Whereas Cary Fukunaga’s Jane Eyre caught brilliantly the polemic at the heart of Charlotte Brontë’s novel, the new Wuthering Heights understands fully that the passionate intensity between Heathcliff and Cathy grows in a tough, beautiful physical world in which matters of property and inheritance, of opportunism and vengeance, also make claims on our attention. The most famous film version, directed by William Wyler in 1939 and starring Laurence Olivier and Merle Oberon, has a spruced-up look, as though neither stars nor set design could be allowed to look quite as mucky as was, in realist terms, likely to be the case.
Andrea Arnold, director of the new film, was unlikely to be seduced by glossy possibilities. A striking new talent in recent British cinema, she cast a judicious eye on the shabby edges of modern life in Red Road (2006) and Fish Tank (2009). If hers is not the first name one would expect to find on the credits of Wuthering Heights, it is certainly one to give promise of a long, hard look at a revered classic. And that is what we get.
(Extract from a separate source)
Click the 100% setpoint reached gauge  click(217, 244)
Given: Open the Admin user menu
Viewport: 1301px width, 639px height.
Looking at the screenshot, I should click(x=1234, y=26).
The passion at the heart of Brontë’s novel is evoked here with such violence that the film can never be mistaken for ‘a beautiful love story’. On Penistone Crags, where the young Heathcliff and Cathy make unspoken declaration of their feelings for each other, a fierce gale whistles around them, instinct with the threat of the natural world of which their passion is another manifestation. They smear each other with mud, behaving as the wayward children they still are. The passion is not just a matter of persuasive visual imagery; Arnold and her co-screenwriter, Olivia Hetreed, have retained some of the soaring rhetoric of the original, as when Cathy claims of her love for Heathcliff, ‘He’s more myself than I am.’ Arnold has sought – or, at any rate, found – her own ways of striking at the central paradox of a love so poetically conceived finding its home in a world so palpably realist.
Not that Arnold has set out to make a slavishly reverent adaptation. In at least three crucial ways she has broken with the novel’s procedures. First, we are brought face to face with the reality of both passion and place without their being filtered through Brontë’s two narrators: the superficial tenant Lockwood and housekeeper Nelly Dean. (A clever touch of Brontë’s to have given Nelly access to Mr Linton’s library so that she could acquire Standard English; imagine reading it in the dialect of the canting old servant Joseph.) What the film loses in commentary it gains in immediacy. Second, Arnold, like Wyler, has chosen not to take on board the second generation of the Wuthering Heights and Thrushcross Grange families. As Heathcliff has said, ‘I have almost found my heaven.’ The film eschews the reassurances of family continuities, except for the largely mute appearances of little Hareton Earnshaw, a child who scarcely knows what is happening.
But the third departure is perhaps the most striking. Arnold has given us a black Heathcliff, played by Solomon Glave when he is first brought to Wuthering Heights by Mr Earnshaw, and very powerfully, in his first screen role, by James Howson as an adult. Making Heathcliff black accentuates his outsider status in the household and in the more genteel purlieus of Thrushcross Grange. Possibly there is also a touch of historical verisimilitude at issue here. Liverpool, where Earnshaw finds the boy on the streets, had one of the oldest black communities in Europe, such children as Heathcliff in some cases being the human detritus of the slave trade.
Whatever Arnold had in mind, Glave and Howson have incarnated a genuine strangeness that is matched by Shannon Best and Kaya Scodelario as the young and older Cathy. Best has a wonderful look of spirited country girl’s ardour that seems to soften into something more conventional when the older Cathy (Scodelario) marries Edgar for his wealth and position, thus flying in the face of her own nature.
This new Wuthering Heights may not be as popular as the old Hollywood classic, but it could arguably be said to go more directly to the heart of Brontë’s dark vision.